:: Dataset content ::

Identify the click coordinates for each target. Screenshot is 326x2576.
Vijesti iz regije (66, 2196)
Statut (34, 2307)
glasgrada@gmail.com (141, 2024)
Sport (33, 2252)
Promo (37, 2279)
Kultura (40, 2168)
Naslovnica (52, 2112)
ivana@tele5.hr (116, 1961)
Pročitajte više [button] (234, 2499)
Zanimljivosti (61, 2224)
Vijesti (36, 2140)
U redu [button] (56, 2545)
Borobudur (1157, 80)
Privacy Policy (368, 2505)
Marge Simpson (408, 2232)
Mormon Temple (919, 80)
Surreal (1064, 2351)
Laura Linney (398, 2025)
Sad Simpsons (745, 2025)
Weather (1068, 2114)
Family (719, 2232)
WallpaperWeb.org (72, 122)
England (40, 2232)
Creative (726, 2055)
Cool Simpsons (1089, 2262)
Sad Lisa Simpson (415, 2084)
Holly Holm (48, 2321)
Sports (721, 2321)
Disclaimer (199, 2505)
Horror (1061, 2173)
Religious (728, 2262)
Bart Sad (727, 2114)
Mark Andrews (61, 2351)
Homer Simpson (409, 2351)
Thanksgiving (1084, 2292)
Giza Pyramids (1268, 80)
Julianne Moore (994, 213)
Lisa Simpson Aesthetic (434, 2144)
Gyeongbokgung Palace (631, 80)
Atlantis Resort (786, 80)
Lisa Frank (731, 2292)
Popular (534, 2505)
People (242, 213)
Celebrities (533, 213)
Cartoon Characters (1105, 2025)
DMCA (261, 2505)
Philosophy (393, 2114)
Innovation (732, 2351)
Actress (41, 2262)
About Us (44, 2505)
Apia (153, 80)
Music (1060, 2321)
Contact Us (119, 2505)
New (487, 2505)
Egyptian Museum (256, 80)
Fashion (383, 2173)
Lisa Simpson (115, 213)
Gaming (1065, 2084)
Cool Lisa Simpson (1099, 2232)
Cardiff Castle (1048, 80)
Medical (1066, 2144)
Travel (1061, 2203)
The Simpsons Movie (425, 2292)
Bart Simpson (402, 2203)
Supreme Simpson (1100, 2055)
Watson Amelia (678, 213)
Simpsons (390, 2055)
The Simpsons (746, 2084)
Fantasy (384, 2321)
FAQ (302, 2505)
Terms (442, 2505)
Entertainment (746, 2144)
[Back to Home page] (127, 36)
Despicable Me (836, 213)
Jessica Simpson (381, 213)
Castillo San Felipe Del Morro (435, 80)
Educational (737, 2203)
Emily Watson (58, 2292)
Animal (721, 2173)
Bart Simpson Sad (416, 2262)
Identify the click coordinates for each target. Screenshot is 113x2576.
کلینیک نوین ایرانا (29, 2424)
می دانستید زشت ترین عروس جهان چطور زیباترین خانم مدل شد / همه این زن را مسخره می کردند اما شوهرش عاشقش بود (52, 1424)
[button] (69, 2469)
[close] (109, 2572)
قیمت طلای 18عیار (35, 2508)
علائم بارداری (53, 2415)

:::

- What is being asked
A verbatim transcription of all the entries above is required.

- Task response
Identify the click coordinates for each target. Screenshot is 326x2576.
Vijesti iz regije (66, 2196)
Statut (34, 2307)
glasgrada@gmail.com (141, 2024)
Sport (33, 2252)
Promo (37, 2279)
Kultura (40, 2168)
Naslovnica (52, 2112)
ivana@tele5.hr (116, 1961)
Pročitajte više [button] (234, 2499)
Zanimljivosti (61, 2224)
Vijesti (36, 2140)
U redu [button] (56, 2545)
Borobudur (1157, 80)
Privacy Policy (368, 2505)
Marge Simpson (408, 2232)
Mormon Temple (919, 80)
Surreal (1064, 2351)
Laura Linney (398, 2025)
Sad Simpsons (745, 2025)
Weather (1068, 2114)
Family (719, 2232)
WallpaperWeb.org (72, 122)
England (40, 2232)
Creative (726, 2055)
Cool Simpsons (1089, 2262)
Sad Lisa Simpson (415, 2084)
Holly Holm (48, 2321)
Sports (721, 2321)
Disclaimer (199, 2505)
Horror (1061, 2173)
Religious (728, 2262)
Bart Sad (727, 2114)
Mark Andrews (61, 2351)
Homer Simpson (409, 2351)
Thanksgiving (1084, 2292)
Giza Pyramids (1268, 80)
Julianne Moore (994, 213)
Lisa Simpson Aesthetic (434, 2144)
Gyeongbokgung Palace (631, 80)
Atlantis Resort (786, 80)
Lisa Frank (731, 2292)
Popular (534, 2505)
People (242, 213)
Celebrities (533, 213)
Cartoon Characters (1105, 2025)
DMCA (261, 2505)
Philosophy (393, 2114)
Innovation (732, 2351)
Actress (41, 2262)
About Us (44, 2505)
Apia (153, 80)
Music (1060, 2321)
Contact Us (119, 2505)
New (487, 2505)
Egyptian Museum (256, 80)
Fashion (383, 2173)
Lisa Simpson (115, 213)
Gaming (1065, 2084)
Cool Lisa Simpson (1099, 2232)
Cardiff Castle (1048, 80)
Medical (1066, 2144)
Travel (1061, 2203)
The Simpsons Movie (425, 2292)
Bart Simpson (402, 2203)
Supreme Simpson (1100, 2055)
Watson Amelia (678, 213)
Simpsons (390, 2055)
The Simpsons (746, 2084)
Fantasy (384, 2321)
FAQ (302, 2505)
Terms (442, 2505)
Entertainment (746, 2144)
[Back to Home page] (127, 36)
Despicable Me (836, 213)
Jessica Simpson (381, 213)
Castillo San Felipe Del Morro (435, 80)
Educational (737, 2203)
Emily Watson (58, 2292)
Animal (721, 2173)
Bart Simpson Sad (416, 2262)
Identify the click coordinates for each target. Screenshot is 113x2576.
کلینیک نوین ایرانا (29, 2424)
می دانستید زشت ترین عروس جهان چطور زیباترین خانم مدل شد / همه این زن را مسخره می کردند اما شوهرش عاشقش بود (52, 1424)
[button] (69, 2469)
[close] (109, 2572)
قیمت طلای 18عیار (35, 2508)
علائم بارداری (53, 2415)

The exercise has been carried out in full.